Whenever a line below holds the word "each", count it; then give the total and nothing else.

┌─ RECORDS TO PROCESS

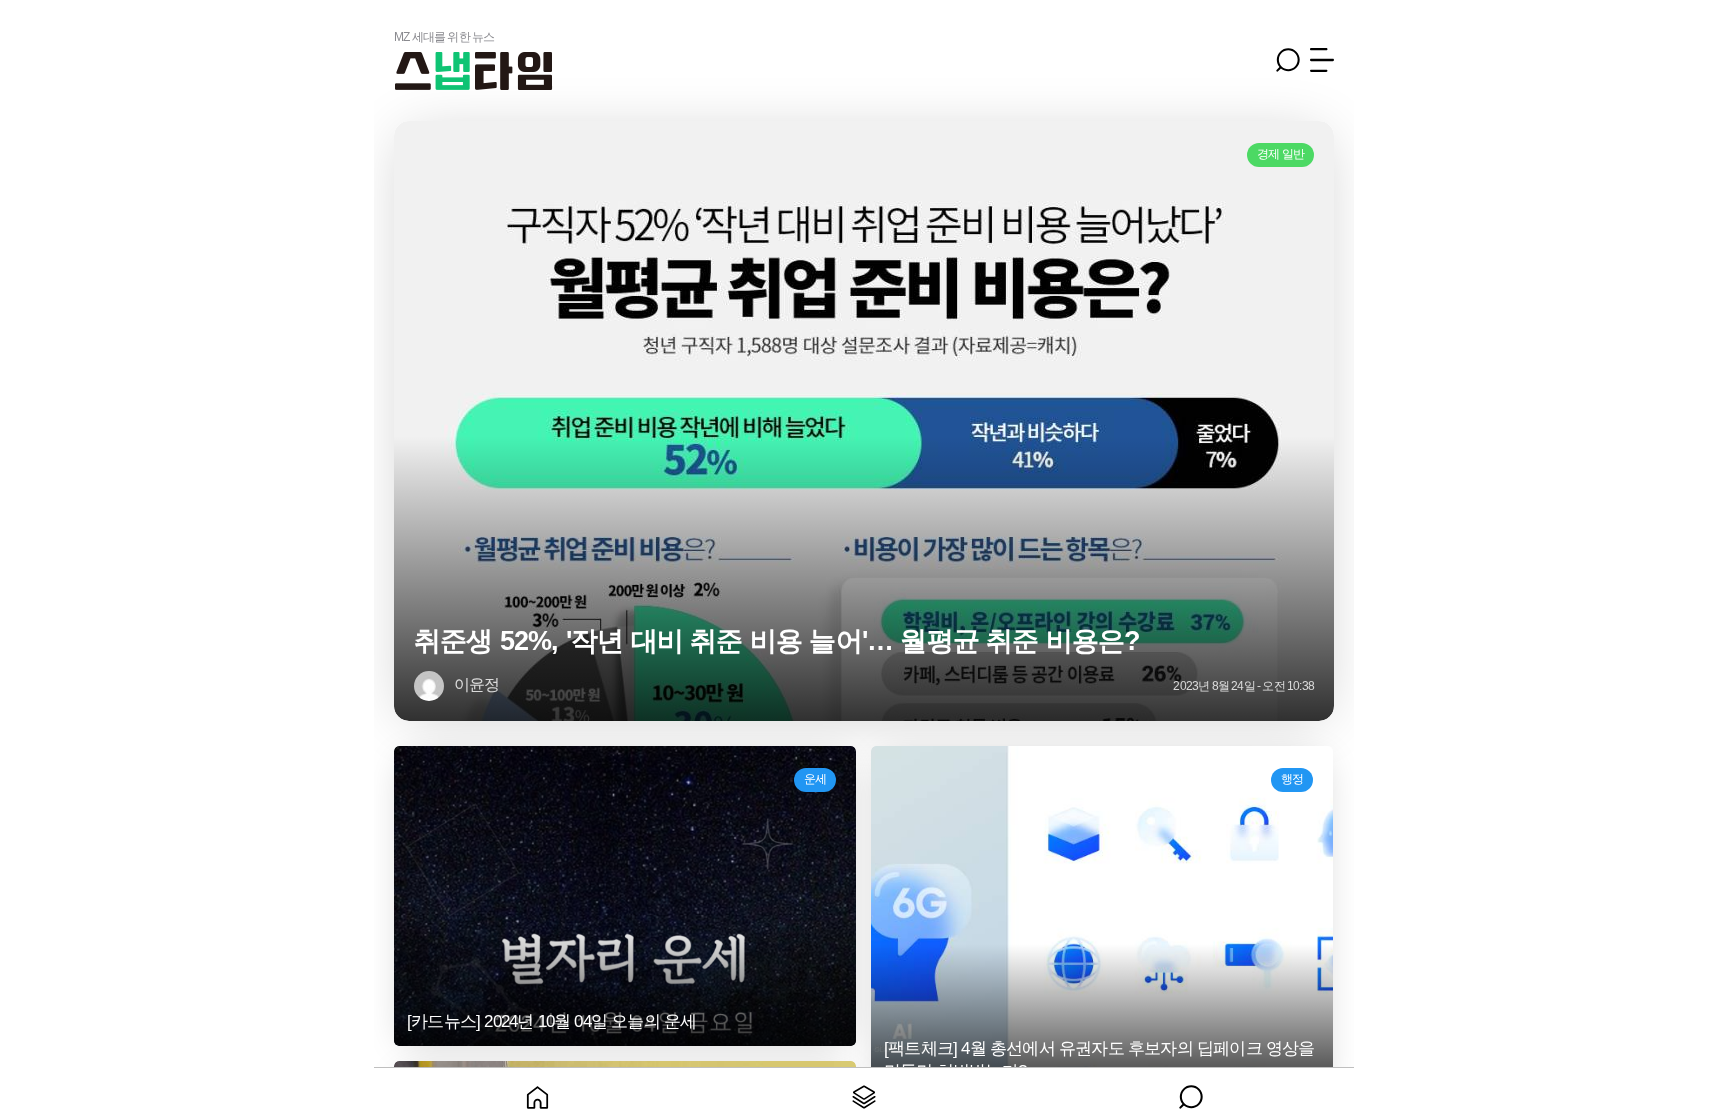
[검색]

└─
┌─ RECORDS TO PROCESS

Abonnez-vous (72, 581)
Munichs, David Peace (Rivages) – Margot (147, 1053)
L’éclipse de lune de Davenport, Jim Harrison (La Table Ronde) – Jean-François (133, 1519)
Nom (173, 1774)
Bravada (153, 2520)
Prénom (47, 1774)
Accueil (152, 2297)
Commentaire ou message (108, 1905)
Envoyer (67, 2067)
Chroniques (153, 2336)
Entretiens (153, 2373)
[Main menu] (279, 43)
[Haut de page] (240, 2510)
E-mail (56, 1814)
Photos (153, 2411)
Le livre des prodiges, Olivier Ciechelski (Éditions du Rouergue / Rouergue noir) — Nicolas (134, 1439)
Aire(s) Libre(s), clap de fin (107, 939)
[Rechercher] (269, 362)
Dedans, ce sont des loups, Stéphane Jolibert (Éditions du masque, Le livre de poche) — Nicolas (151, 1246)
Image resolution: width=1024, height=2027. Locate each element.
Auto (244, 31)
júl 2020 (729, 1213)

└─
┌─ RECORDS TO PROCESS

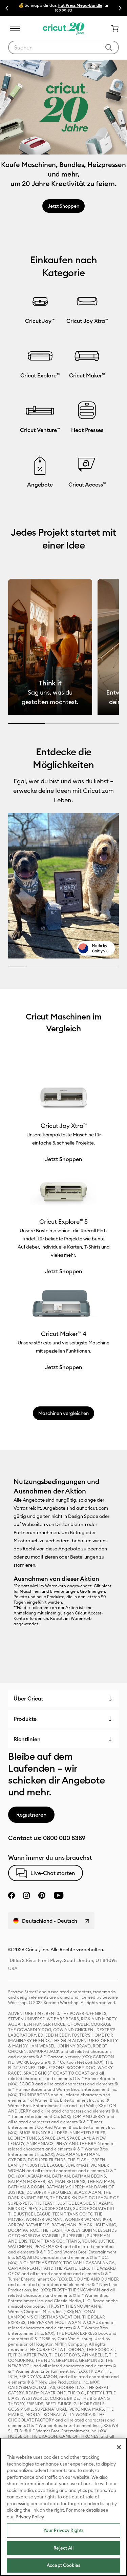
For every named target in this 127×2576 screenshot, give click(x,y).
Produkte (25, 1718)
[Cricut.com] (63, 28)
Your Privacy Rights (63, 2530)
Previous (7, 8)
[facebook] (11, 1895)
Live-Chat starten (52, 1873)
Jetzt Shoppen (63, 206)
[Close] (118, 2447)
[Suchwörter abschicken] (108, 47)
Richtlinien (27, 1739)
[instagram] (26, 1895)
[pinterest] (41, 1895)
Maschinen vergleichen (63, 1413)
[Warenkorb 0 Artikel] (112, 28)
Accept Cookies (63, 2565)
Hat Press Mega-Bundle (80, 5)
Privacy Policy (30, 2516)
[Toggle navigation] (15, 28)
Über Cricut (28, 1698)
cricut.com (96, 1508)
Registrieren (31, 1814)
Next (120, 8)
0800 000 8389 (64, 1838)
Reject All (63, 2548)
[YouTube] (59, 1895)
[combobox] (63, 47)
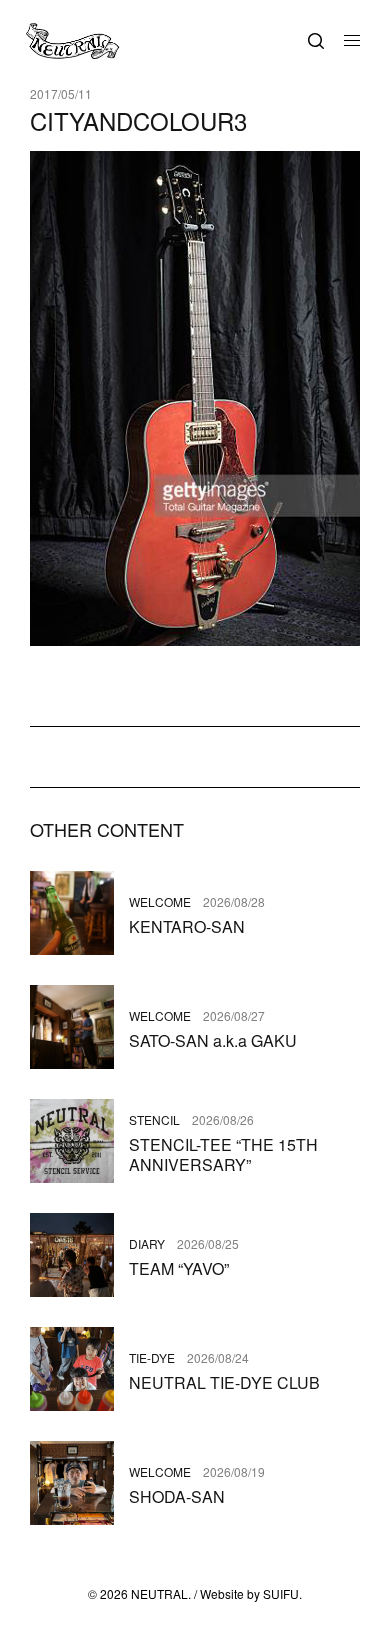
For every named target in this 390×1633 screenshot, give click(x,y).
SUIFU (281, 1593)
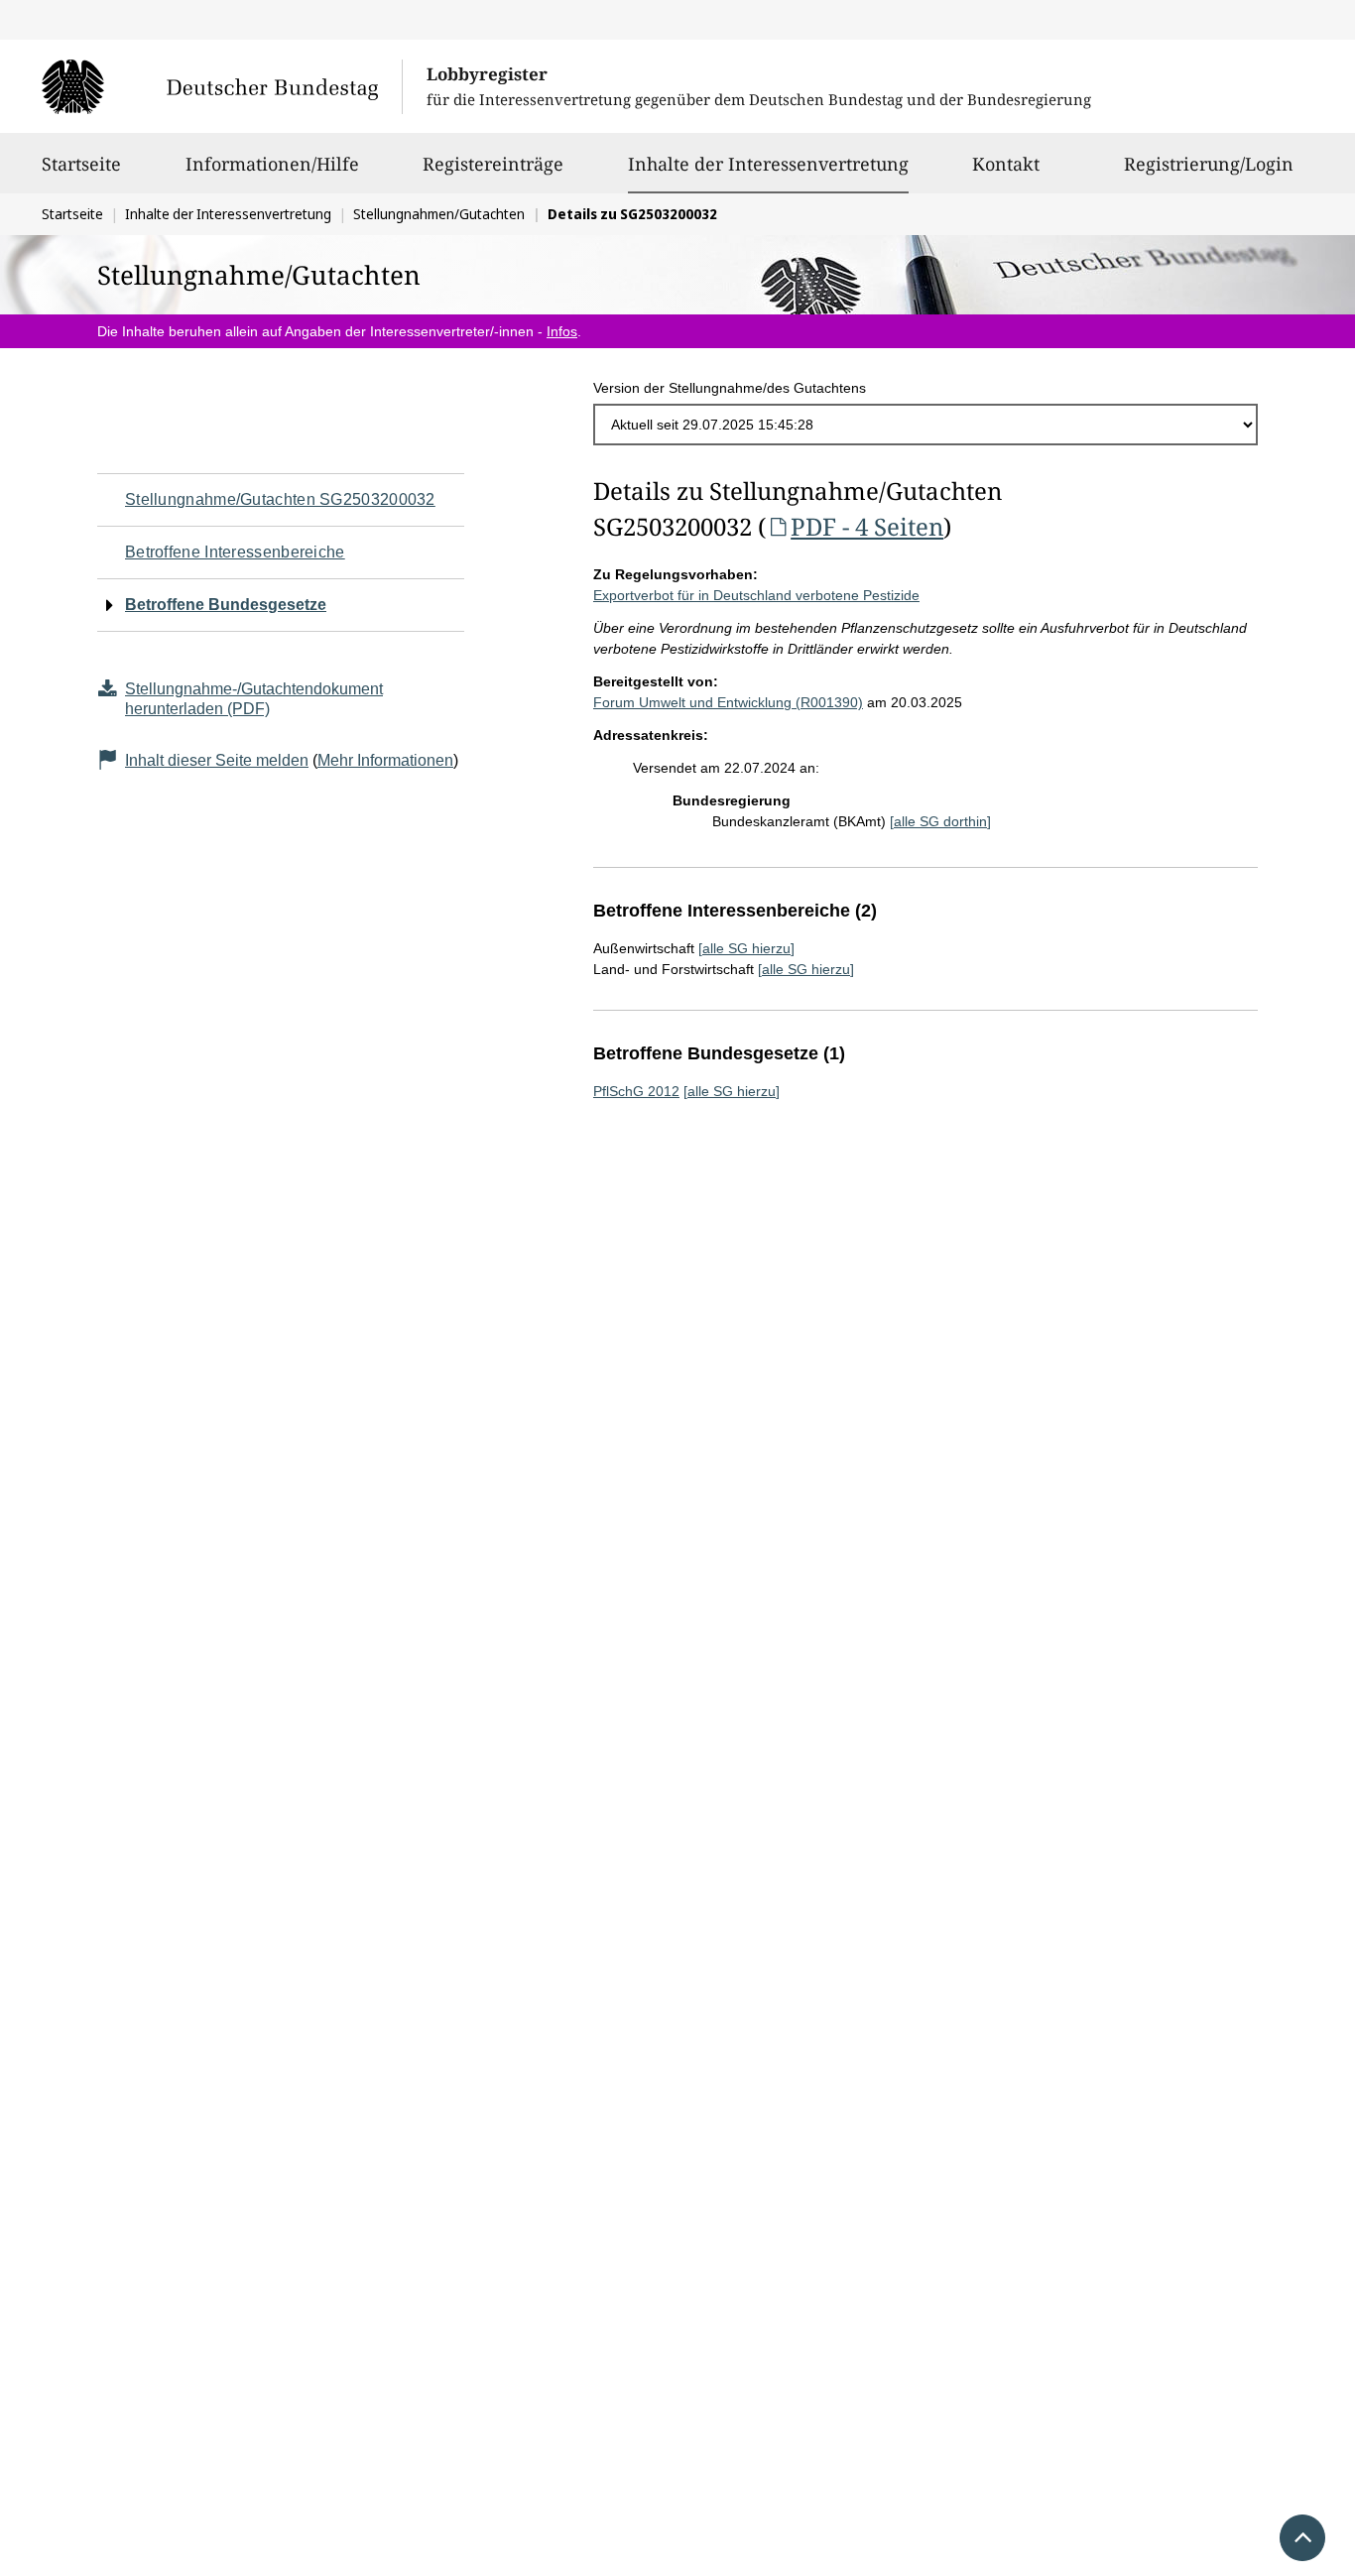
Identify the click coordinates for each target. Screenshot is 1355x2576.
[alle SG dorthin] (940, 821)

└─

- ANSWER SPACE:
2